Assignment:
Repeat the entries exactly, keeping every line as it is.

Start of Source information

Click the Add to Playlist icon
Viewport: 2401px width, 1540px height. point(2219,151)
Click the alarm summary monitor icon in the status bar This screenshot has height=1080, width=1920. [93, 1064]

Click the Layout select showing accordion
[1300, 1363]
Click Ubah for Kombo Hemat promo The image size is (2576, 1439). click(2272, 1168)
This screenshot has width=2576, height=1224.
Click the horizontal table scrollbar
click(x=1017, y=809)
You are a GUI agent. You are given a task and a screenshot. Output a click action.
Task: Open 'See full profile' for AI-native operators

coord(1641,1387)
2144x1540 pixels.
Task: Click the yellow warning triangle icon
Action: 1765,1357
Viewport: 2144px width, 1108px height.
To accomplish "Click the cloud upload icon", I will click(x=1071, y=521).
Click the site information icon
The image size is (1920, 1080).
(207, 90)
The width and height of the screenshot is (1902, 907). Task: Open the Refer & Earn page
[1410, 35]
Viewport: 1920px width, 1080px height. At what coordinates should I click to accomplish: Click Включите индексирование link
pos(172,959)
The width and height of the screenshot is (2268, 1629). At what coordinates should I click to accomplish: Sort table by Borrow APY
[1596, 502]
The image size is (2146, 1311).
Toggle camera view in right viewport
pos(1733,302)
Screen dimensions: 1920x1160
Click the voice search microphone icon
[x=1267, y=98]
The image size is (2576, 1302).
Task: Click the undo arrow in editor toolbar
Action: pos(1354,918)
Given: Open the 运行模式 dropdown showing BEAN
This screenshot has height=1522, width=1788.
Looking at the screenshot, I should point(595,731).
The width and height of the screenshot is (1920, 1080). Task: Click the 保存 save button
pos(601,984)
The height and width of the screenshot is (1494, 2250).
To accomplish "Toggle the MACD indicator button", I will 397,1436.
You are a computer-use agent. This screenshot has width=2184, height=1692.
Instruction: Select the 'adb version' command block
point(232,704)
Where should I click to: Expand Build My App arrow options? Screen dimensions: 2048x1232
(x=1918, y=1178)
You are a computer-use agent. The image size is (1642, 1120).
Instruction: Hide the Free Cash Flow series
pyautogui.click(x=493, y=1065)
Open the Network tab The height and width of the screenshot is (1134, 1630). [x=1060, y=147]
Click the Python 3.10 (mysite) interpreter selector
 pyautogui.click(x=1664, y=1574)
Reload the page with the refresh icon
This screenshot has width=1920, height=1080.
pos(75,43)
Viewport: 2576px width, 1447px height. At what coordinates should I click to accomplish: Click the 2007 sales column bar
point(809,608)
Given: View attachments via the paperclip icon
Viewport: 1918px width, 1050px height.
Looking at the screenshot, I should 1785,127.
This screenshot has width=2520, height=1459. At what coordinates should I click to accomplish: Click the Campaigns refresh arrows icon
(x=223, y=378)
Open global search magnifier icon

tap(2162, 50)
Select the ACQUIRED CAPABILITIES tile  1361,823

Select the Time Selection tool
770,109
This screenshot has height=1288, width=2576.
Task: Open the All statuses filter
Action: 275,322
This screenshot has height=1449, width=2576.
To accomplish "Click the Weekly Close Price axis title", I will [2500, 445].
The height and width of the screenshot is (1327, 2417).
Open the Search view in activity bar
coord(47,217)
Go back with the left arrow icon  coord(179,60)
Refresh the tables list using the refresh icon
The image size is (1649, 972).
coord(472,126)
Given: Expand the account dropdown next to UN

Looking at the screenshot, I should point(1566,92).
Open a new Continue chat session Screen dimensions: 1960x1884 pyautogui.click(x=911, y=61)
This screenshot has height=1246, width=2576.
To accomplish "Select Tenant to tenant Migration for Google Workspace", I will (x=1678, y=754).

End of Source information

Exercise solution:
Click the Add to Playlist icon
Viewport: 2401px width, 1540px height. point(2219,151)
Click the alarm summary monitor icon in the status bar This screenshot has height=1080, width=1920. [93, 1064]

Click the Layout select showing accordion
[1300, 1363]
Click Ubah for Kombo Hemat promo The image size is (2576, 1439). click(2272, 1168)
This screenshot has width=2576, height=1224.
Click the horizontal table scrollbar
click(x=1017, y=809)
You are a GUI agent. You are given a task and a screenshot. Output a click action.
Task: Open 'See full profile' for AI-native operators

coord(1641,1387)
2144x1540 pixels.
Task: Click the yellow warning triangle icon
Action: 1765,1357
Viewport: 2144px width, 1108px height.
To accomplish "Click the cloud upload icon", I will click(x=1071, y=521).
Click the site information icon
The image size is (1920, 1080).
(207, 90)
The width and height of the screenshot is (1902, 907). Task: Open the Refer & Earn page
[1410, 35]
Viewport: 1920px width, 1080px height. At what coordinates should I click to accomplish: Click Включите индексирование link
pos(172,959)
The width and height of the screenshot is (2268, 1629). At what coordinates should I click to accomplish: Sort table by Borrow APY
[1596, 502]
The image size is (2146, 1311).
Toggle camera view in right viewport
pos(1733,302)
Screen dimensions: 1920x1160
Click the voice search microphone icon
[x=1267, y=98]
The image size is (2576, 1302).
Task: Click the undo arrow in editor toolbar
Action: pos(1354,918)
Given: Open the 运行模式 dropdown showing BEAN
This screenshot has height=1522, width=1788.
Looking at the screenshot, I should point(595,731).
The width and height of the screenshot is (1920, 1080). Task: Click the 保存 save button
pos(601,984)
The height and width of the screenshot is (1494, 2250).
To accomplish "Toggle the MACD indicator button", I will 397,1436.
You are a computer-use agent. This screenshot has width=2184, height=1692.
Instruction: Select the 'adb version' command block
point(232,704)
Where should I click to: Expand Build My App arrow options? Screen dimensions: 2048x1232
(x=1918, y=1178)
You are a computer-use agent. The image size is (1642, 1120).
Instruction: Hide the Free Cash Flow series
pyautogui.click(x=493, y=1065)
Open the Network tab The height and width of the screenshot is (1134, 1630). [x=1060, y=147]
Click the Python 3.10 (mysite) interpreter selector
 pyautogui.click(x=1664, y=1574)
Reload the page with the refresh icon
This screenshot has width=1920, height=1080.
pos(75,43)
Viewport: 2576px width, 1447px height. At what coordinates should I click to accomplish: Click the 2007 sales column bar
point(809,608)
Given: View attachments via the paperclip icon
Viewport: 1918px width, 1050px height.
Looking at the screenshot, I should 1785,127.
This screenshot has width=2520, height=1459. At what coordinates should I click to accomplish: Click the Campaigns refresh arrows icon
(x=223, y=378)
Open global search magnifier icon

tap(2162, 50)
Select the ACQUIRED CAPABILITIES tile  1361,823

Select the Time Selection tool
770,109
This screenshot has height=1288, width=2576.
Task: Open the All statuses filter
Action: 275,322
This screenshot has height=1449, width=2576.
To accomplish "Click the Weekly Close Price axis title", I will [2500, 445].
The height and width of the screenshot is (1327, 2417).
Open the Search view in activity bar
coord(47,217)
Go back with the left arrow icon  coord(179,60)
Refresh the tables list using the refresh icon
The image size is (1649, 972).
coord(472,126)
Given: Expand the account dropdown next to UN

Looking at the screenshot, I should point(1566,92).
Open a new Continue chat session Screen dimensions: 1960x1884 pyautogui.click(x=911, y=61)
This screenshot has height=1246, width=2576.
To accomplish "Select Tenant to tenant Migration for Google Workspace", I will (x=1678, y=754).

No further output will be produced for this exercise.